From the words, I have come up with $$\begin{cases}k_1(a+b+c)+k_2(a+2b+3c)=2a+5b+8c\\6k_1+ 14k_2=36\end{cases}\tag{2}$$
But now, I'm left with more variables in a system, and I also have that feeling that I misinterpreted the problem and wrote the equation wrong.

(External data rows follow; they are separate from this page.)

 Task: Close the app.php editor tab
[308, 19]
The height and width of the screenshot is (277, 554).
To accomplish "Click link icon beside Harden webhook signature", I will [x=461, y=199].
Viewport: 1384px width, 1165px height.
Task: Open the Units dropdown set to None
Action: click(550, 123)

So I'm wondering how you would write the equation, and if there is a simple and efficient way to solve the system with either substitution or elimination.
Thank you.
You've got:
$$k_1(a+b+c)+k_2(a+2b+3c)=2a+5b+8c$$
Or equivalently:
$$\color{red}{(k_1+k_2)}a+\color{blue}{(k_1+2k_2)}b+\color{green}{(k_1+3k_2)}c=\color{red}{2}a+\color{blue}{5}b+\color{green}{8}{c}$$
Equate coefficients
We need:
$$\color{red}{*}k_1+k_2=2$$ $$\color{blue}{*}k_1+2k_2=5$$ $$\color{green}{*}k_1+3k_2=8$$
We must also have the other equation that you mentioned satisfied:
$$6k_1+14k_2=36$$
There are $4$ equations but only two unknowns. So look at only system of 2 equations and solve that system, then check to see if it holds for the third equation and fourth.